[Data for this exercise — start]

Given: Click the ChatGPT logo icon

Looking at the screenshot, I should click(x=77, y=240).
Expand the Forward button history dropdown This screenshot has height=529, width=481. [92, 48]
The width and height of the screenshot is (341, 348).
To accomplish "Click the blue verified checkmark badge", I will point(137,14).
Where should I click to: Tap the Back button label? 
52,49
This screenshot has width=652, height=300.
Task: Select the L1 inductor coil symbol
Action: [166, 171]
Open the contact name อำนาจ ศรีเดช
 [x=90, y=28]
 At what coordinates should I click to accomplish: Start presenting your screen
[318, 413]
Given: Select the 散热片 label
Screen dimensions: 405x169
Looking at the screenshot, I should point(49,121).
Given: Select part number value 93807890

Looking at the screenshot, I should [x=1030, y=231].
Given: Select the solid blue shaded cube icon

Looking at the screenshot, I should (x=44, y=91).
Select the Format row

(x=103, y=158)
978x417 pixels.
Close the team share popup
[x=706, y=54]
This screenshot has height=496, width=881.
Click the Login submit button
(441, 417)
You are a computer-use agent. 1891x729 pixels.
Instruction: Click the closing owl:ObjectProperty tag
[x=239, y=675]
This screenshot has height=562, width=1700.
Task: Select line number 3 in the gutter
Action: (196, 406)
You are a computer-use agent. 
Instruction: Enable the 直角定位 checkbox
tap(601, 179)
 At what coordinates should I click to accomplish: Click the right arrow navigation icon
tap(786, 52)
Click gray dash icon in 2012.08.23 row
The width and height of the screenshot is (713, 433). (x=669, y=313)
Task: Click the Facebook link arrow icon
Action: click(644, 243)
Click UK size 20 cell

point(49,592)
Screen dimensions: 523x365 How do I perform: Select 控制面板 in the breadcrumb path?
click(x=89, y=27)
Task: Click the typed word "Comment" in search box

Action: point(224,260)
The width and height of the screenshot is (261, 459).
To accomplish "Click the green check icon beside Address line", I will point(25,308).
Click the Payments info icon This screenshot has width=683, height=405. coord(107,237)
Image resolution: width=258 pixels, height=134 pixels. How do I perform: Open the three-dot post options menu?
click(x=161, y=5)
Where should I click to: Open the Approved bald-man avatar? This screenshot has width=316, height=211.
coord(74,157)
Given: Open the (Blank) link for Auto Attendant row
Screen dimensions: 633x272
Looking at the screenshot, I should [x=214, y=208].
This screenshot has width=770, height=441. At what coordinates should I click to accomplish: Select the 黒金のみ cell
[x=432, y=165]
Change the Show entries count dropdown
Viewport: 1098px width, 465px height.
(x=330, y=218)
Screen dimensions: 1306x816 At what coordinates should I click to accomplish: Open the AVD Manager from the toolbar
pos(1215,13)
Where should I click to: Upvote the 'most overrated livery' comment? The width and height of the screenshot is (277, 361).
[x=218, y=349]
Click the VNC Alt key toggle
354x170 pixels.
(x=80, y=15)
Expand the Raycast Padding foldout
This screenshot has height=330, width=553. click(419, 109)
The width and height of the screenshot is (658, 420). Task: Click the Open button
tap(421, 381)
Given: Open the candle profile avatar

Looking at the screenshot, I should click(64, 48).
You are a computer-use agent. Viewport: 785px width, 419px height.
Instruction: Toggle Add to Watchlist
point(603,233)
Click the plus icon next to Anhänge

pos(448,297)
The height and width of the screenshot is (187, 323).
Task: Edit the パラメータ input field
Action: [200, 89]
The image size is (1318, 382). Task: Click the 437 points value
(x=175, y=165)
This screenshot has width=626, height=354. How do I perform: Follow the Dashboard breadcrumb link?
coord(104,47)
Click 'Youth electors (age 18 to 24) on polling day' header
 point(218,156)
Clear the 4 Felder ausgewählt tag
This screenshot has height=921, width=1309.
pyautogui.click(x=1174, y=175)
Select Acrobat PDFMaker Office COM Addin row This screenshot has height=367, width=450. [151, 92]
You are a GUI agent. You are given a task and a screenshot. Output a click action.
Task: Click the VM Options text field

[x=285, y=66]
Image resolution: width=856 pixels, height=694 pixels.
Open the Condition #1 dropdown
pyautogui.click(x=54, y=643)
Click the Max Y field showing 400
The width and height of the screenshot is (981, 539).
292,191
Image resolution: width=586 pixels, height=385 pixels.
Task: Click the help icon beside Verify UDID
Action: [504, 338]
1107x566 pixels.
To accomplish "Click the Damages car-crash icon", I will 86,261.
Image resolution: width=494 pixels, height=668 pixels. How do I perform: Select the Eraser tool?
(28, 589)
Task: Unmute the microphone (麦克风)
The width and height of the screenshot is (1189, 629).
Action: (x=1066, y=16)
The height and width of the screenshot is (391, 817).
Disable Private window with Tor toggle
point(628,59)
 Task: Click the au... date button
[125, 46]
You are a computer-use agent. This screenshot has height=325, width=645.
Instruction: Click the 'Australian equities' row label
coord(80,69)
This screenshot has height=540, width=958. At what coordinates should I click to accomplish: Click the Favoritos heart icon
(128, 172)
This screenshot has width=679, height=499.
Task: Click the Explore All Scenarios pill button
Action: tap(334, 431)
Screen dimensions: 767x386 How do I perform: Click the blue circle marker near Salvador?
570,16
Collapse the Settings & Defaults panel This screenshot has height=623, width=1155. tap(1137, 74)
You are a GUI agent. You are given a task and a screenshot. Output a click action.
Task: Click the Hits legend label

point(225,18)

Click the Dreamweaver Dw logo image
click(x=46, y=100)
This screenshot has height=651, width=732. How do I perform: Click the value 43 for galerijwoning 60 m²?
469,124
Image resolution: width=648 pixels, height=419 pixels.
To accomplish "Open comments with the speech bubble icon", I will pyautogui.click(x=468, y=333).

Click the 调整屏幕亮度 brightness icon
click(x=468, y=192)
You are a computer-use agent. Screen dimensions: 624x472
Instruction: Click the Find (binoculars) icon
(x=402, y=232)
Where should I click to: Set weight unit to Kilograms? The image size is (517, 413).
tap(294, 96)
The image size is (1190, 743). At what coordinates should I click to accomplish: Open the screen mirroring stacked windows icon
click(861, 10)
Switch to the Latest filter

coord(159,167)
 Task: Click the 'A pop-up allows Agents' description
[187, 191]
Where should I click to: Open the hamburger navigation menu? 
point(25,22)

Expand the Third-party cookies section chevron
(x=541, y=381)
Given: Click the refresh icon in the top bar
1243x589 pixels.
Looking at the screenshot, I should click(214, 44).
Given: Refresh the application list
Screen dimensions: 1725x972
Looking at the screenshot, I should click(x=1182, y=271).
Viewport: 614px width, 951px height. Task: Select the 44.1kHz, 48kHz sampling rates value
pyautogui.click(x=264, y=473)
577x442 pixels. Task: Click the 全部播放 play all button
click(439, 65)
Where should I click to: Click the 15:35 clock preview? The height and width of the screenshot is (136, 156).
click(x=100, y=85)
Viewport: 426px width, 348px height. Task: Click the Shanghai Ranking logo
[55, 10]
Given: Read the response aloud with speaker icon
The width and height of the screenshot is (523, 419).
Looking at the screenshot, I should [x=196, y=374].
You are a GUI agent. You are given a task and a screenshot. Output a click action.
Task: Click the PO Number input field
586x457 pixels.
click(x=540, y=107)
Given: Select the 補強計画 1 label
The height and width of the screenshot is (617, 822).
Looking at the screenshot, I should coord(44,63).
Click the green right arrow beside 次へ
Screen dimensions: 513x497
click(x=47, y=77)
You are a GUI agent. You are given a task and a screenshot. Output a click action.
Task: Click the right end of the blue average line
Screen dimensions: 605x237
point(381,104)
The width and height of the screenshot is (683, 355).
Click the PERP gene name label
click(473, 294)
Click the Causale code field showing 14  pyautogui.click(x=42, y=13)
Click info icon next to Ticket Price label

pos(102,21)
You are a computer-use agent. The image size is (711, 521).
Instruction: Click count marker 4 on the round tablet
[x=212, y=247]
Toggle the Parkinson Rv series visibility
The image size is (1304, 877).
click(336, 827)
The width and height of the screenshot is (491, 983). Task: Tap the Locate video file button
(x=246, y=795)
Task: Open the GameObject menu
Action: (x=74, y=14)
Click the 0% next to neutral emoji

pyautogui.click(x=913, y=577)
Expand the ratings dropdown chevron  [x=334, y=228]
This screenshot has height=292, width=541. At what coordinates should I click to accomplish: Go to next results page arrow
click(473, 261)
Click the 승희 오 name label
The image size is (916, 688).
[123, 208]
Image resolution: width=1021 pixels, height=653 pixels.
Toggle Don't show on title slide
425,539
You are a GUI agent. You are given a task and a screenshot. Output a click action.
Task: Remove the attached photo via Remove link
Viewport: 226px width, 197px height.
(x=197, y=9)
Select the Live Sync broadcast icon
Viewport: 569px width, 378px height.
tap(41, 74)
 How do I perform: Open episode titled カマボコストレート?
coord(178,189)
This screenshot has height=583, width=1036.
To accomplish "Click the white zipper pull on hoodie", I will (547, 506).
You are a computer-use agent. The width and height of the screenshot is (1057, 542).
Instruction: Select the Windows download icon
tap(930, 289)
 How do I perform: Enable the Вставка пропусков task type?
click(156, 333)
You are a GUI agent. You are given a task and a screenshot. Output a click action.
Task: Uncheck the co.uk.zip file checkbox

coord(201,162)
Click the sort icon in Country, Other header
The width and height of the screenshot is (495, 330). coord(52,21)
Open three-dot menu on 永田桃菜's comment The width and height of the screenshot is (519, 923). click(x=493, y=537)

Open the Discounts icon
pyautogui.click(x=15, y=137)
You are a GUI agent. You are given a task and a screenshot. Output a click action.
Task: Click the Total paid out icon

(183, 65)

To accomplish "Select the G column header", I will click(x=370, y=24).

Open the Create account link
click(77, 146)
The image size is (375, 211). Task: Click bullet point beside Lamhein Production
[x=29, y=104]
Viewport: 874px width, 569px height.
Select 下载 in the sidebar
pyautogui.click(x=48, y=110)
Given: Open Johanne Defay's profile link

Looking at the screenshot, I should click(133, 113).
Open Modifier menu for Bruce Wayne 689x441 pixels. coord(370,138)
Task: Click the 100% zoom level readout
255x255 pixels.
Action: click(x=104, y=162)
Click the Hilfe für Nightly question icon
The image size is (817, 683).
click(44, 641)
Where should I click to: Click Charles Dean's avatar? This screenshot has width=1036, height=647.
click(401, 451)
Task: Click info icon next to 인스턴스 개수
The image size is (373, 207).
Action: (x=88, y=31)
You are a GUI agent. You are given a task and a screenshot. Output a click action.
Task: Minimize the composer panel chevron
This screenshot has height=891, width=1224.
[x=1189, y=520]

[Data for this exercise — finish]

Work task: Find the string "panel" in the entries above. Copy each line where it occurs.

Your response:
Collapse the Settings & Defaults panel This screenshot has height=623, width=1155. tap(1137, 74)
Task: Minimize the composer panel chevron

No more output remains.